The Vietnamese operator’s executives shared their ambitious expansion plans with prime minister Nguyen Tan Dung on Wednesday, VietNamNewsreported.
Viettel, which is run by the military, is the country’s second largest company with revenue increasing 20 per cent to VND197 trillion ($9.38 billion) last year. Its pre-tax profit last year rose 15 per cent to VND42 trillion. It also is the country’s top taxpayer, with tax payments hitting VND15 trillion in 2014.
The company, which is the country’s leading mobile player with a 45 per cent market share, also owns three telecoms equipment and electronic device research institutes, two software companies and two factories, ViewNamNews said. It has about 75,000 employees in Vietnam and 15,000 abroad.
Its overseas revenue expanded 25 per cent to $1.2 billion last year. It has made investments in nine countries in Asia and Africa.

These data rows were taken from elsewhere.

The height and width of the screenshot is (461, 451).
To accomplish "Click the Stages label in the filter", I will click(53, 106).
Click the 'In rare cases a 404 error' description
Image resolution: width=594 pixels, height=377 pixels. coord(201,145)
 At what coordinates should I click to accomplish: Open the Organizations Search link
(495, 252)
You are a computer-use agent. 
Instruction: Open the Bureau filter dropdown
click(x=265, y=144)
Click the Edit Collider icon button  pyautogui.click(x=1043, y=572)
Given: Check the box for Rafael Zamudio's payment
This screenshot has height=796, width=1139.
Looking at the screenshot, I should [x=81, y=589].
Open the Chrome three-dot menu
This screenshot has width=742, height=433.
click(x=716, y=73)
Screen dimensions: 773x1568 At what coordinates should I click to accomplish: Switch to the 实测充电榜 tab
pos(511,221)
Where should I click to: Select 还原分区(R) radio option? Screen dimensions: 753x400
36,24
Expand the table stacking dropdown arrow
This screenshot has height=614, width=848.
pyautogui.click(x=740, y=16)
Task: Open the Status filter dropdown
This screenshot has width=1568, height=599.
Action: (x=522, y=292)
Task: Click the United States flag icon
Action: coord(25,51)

In December Viettel Global announced plans to invest $800 million to set up operations in Myanmar. Viettel, which participated in Myanmar’s auction last year along with ten other shortlisted foreign investors, is keen to break into the emerging market with a mobile penetration of about 11 per cent.
The executives told the prime minister they aim to again increase revenue 20 per cent and profits 15 per cent this year.
Current oversea operations includes Laos, Cambodia, Timor-Leste, Haiti, Peru, Mozambique, Cameroon, Tanzania, and Burundi. Current bids for Myanmar telecom partnership.
The next countries of expansion include North Korea, Belarus, Ukraine, Bangladesh, Argentina, Kenya, Mali, Burkina Faso's, Cote d’Ivoire, Swaziland, Cuba, Venezuela, Chile, Slovakia and Paraguay.